The bus ran quietly through the the predawn streets, wending its lonely way through the empty, blue streets. Seifer was alone on the bus, which suited him fine. It was better, nobody to gawk at him, stare at him like he was a killer, as if he were the one responsible for all the atrocities suffered by the people during the reign of the evil Edea.
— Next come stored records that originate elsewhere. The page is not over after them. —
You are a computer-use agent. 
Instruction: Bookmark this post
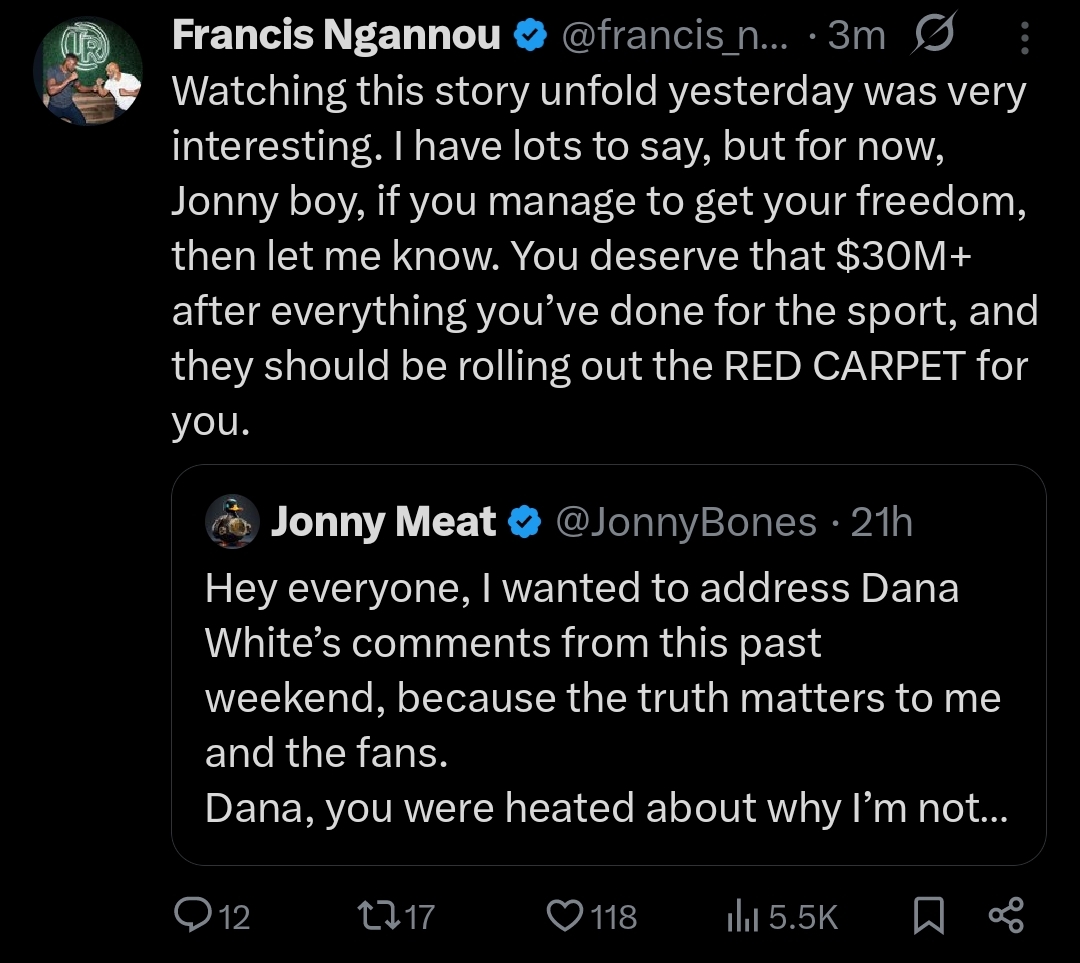930,915
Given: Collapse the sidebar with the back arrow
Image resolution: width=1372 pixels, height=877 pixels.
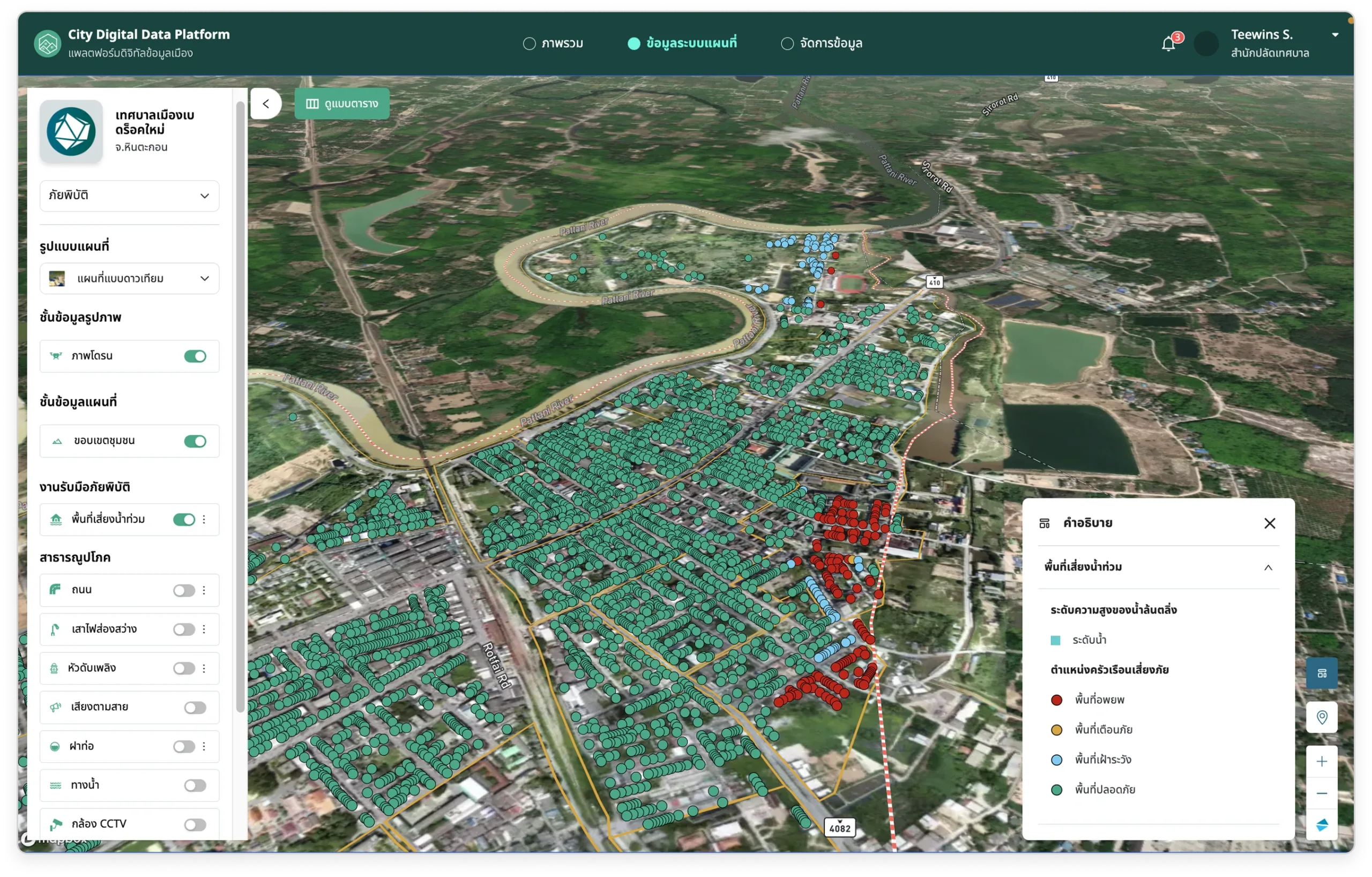Looking at the screenshot, I should pyautogui.click(x=266, y=103).
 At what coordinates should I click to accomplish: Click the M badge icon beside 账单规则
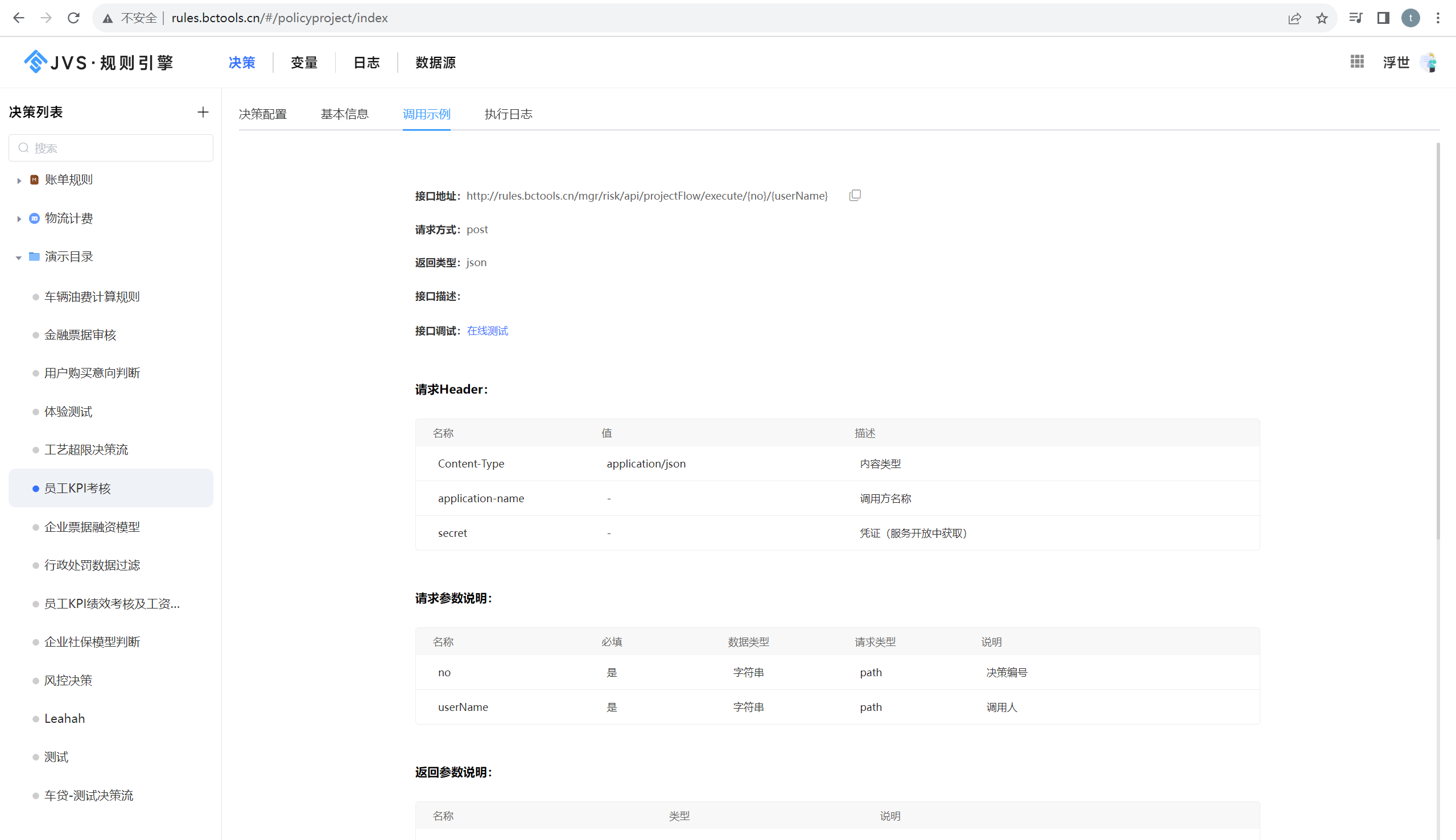[34, 179]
"I was" he would remind himself anytime he saw those suspicious looks, the hatred. It was always the same, every time he looked into those burning eyes, he would cringe. There was a time where he knew he could do everything, beat anyone, where he was invincible, a near force of nature. Now the sight of a child who recognized him from the old newspapers, or heaven forbids a student from a garden on vacation, would bowl him over, crack his visage, and break his soul. Seeing Quistis last night, he was struck by how well she handled herself, how she could look at herself in the morning, put on that neutral expression of hers, and be content with what she had done. She was a good guy, she was the epitome of right. She had nothing to be ashamed of; there were no single mothers walking a stroller with that tired look in her eyes, the look of loss and burden. She would never have to answer to that innocence, tell the mother why her husband had to die in a attack that amounted to revenge.
The bus continued its subdued journey through those quiet streets, never needing to stop, just rolling on with little purpose beyond its predetermined route.